• _Texte extrait_:
╔══
Et l’intérêt de ce projet réside également dans la rencontre entre artistes suisses et étrangers…
Oui, aux trois membres grecs du Blitztheatregroup, le Belluard a associé six étudiants en mise en scène de la Manufacture, à Lausanne, deux étudiants de la Haute Ecole d’art de Berne et quatre équipes d’artistes fribourgeois. Leur participation enrichit la proposition de thèmes locaux et cette collaboration peut apporter à ces artistes suisses en devenir des pistes de réflexion pour la suite de leur pratique.
Parmi les jeunes créateurs helvétiques à l’affiche du festival, The Pussy Patrol revisite l’image de la mamie à chat. De quoi s’agit-il?
Il s’agit d’un trio féminin fribourgeois qui détourne ce stéréotype en transformant les chats en superhéros et superhéroïnes revendiquant le droit à l’introversion. Ces artistes, auteurs ou vidéaste, donnent rendez-vous aux spectateurs dans leur Cat Cave où elles réhabilitent la vie félinophile! Par ailleurs, elles proposent aussi un atelier public de confection de cape de superhéros pour chat, qui aura lieu dimanche après-midi. Leur démarche est évidemment ironique, mais elle nous renvoie plus sérieusement à nos idées figées sur le bonheur.
Solitude encore, mais en forêt cette fois. Et là aussi, l’artiste bernoise à l’origine de ce travail revendique un droit à la différence.
Oui, Sandra Forrer emmène les spectateurs dans le bois des Morts, à Matran. Le public entre dans La cabane, dont le décor traduit une présence humaine, et entend un témoignage. Pas d’acteur, mais la diffusion d’une voix de femme d’aujourd’hui, débordée, qui raconte son besoin de calme et son refuge dans ce lieu caché. Cette même femme lit un journal de bord qu’elle a trouvé sur les lieux et qui restitue la lutte et les espoirs d’une militante féministe de 1874. Entre ces deux voix, à près de 150 années de distance, se tisse un lien de solidarité, mais aussi de désillusions.
Dialogue également entre un jeune homme et une vieille dame sur le point d’entrer en EMS…
L’artiste valaisan Eric Philippoz est revenu dans son village d’Ayent pour réinvestir le chalet de sa grand-mère décédée et a noué une riche relation avec la voisine, nonagénaire, peu avant qu’elle n’entre dans un home. C’est cet échange autour d’un thé de cynorrhodon que le jeune acteur rejoue sur scène dans Laisser les piolets au bas de la paroi. Il y est question de vie, de mort, de transmission, de lien au lieu d’origine, de liberté. De manière très fine, Eric Philippoz crée une atmosphère visuelle et sensorielle avec de simples éléments de la vie quotidienne, comme la bouilloire ou des livres. C’est une belle traversée.
Cette thématique sur la solitude semble susciter une tendance intimiste. Que ce soit avec humour ou gravité, les pièces à l’affiche paraissent plutôt calmes et réflexives.
╚══
• _Entrées de données_:
╔══
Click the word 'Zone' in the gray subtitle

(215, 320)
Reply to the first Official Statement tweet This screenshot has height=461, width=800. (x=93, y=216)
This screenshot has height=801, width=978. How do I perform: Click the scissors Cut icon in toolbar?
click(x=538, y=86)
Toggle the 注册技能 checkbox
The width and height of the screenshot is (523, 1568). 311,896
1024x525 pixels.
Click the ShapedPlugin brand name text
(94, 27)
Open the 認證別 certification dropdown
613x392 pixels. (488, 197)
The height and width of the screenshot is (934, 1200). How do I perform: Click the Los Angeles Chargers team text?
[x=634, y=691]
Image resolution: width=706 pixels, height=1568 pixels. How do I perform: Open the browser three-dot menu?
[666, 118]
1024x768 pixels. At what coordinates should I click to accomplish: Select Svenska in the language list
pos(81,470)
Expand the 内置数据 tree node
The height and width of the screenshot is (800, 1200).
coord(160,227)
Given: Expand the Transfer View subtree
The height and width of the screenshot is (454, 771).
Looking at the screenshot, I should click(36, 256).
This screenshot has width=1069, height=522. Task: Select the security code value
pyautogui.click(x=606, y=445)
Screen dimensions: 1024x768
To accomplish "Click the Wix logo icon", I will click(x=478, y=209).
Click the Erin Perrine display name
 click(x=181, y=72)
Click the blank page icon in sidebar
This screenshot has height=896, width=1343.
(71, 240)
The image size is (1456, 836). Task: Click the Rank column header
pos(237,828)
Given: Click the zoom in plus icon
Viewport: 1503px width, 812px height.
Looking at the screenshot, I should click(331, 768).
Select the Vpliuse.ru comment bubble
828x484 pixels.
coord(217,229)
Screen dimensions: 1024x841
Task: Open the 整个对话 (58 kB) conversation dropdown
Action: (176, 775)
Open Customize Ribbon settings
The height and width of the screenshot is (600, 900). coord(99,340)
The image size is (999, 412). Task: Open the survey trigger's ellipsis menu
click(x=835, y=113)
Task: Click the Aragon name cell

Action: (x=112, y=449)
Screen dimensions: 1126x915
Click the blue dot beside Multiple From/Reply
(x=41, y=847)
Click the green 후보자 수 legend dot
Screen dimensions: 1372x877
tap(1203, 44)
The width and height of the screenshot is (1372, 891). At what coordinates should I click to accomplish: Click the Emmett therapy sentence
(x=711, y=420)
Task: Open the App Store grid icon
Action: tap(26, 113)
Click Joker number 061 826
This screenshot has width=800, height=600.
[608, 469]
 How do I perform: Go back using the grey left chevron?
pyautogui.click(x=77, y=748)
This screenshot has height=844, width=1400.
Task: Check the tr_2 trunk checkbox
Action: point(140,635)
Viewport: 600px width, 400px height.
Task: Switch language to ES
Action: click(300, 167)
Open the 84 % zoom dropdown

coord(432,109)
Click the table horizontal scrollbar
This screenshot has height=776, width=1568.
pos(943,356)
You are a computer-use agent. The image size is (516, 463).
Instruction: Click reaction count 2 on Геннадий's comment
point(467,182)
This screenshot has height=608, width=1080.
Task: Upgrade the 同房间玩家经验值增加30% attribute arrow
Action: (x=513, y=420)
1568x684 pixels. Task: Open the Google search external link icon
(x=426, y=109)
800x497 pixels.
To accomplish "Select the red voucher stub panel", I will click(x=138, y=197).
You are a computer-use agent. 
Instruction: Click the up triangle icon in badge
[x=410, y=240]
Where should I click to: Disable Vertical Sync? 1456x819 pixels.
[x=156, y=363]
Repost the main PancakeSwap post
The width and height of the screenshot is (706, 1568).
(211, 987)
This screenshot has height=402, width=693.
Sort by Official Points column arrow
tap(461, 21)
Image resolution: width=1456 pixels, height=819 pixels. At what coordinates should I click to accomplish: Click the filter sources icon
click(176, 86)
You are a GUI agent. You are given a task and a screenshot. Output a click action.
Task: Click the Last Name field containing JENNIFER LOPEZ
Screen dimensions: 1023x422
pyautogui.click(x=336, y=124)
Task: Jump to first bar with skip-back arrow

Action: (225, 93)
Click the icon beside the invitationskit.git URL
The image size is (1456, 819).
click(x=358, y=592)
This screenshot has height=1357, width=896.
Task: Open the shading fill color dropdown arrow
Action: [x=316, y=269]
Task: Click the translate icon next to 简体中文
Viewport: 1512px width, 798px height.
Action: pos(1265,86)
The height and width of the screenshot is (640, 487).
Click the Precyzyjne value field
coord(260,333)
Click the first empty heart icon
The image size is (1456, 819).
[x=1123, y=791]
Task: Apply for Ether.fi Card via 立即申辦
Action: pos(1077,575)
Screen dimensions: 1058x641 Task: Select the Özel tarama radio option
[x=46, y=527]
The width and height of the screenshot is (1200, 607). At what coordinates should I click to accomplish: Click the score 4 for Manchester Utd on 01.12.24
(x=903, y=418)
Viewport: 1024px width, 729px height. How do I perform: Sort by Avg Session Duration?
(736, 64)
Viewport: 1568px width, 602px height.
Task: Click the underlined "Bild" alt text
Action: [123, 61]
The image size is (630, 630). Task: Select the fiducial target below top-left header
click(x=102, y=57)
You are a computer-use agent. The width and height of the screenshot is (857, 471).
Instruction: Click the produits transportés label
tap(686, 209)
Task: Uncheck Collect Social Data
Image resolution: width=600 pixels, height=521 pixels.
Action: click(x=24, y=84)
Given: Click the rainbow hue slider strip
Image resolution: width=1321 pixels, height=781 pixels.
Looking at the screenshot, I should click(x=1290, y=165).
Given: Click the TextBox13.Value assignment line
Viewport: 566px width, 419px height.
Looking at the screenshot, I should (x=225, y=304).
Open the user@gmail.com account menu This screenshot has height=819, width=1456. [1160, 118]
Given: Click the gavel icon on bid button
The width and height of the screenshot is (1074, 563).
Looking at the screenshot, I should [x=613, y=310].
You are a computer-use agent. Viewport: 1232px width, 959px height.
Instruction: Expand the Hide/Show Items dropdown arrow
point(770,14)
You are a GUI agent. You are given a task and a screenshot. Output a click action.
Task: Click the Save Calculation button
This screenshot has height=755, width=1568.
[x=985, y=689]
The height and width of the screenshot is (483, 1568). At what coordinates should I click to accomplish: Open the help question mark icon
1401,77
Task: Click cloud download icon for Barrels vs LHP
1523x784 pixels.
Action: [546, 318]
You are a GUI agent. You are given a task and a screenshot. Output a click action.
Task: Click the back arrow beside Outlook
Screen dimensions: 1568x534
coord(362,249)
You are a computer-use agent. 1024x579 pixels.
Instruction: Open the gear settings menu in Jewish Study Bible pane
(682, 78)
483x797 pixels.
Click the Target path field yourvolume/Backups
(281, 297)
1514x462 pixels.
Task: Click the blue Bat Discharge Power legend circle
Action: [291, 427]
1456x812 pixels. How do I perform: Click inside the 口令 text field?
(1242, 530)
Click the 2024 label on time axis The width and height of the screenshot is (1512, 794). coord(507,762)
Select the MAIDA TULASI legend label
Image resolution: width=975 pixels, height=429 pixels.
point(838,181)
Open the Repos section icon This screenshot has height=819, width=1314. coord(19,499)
╚══
• _Consignes de travail_:
Restituez sans modification le passage de l'entretien sur le festival qui débute aux mots "Parmi les jeunes" et se termine après "à la différence.". Seul l'entretien sur le festival sert de source.

• _Réponse à la consigne_:
Parmi les jeunes créateurs helvétiques à l’affiche du festival, The Pussy Patrol revisite l’image de la mamie à chat. De quoi s’agit-il?
Il s’agit d’un trio féminin fribourgeois qui détourne ce stéréotype en transformant les chats en superhéros et superhéroïnes revendiquant le droit à l’introversion. Ces artistes, auteurs ou vidéaste, donnent rendez-vous aux spectateurs dans leur Cat Cave où elles réhabilitent la vie félinophile! Par ailleurs, elles proposent aussi un atelier public de confection de cape de superhéros pour chat, qui aura lieu dimanche après-midi. Leur démarche est évidemment ironique, mais elle nous renvoie plus sérieusement à nos idées figées sur le bonheur.
Solitude encore, mais en forêt cette fois. Et là aussi, l’artiste bernoise à l’origine de ce travail revendique un droit à la différence.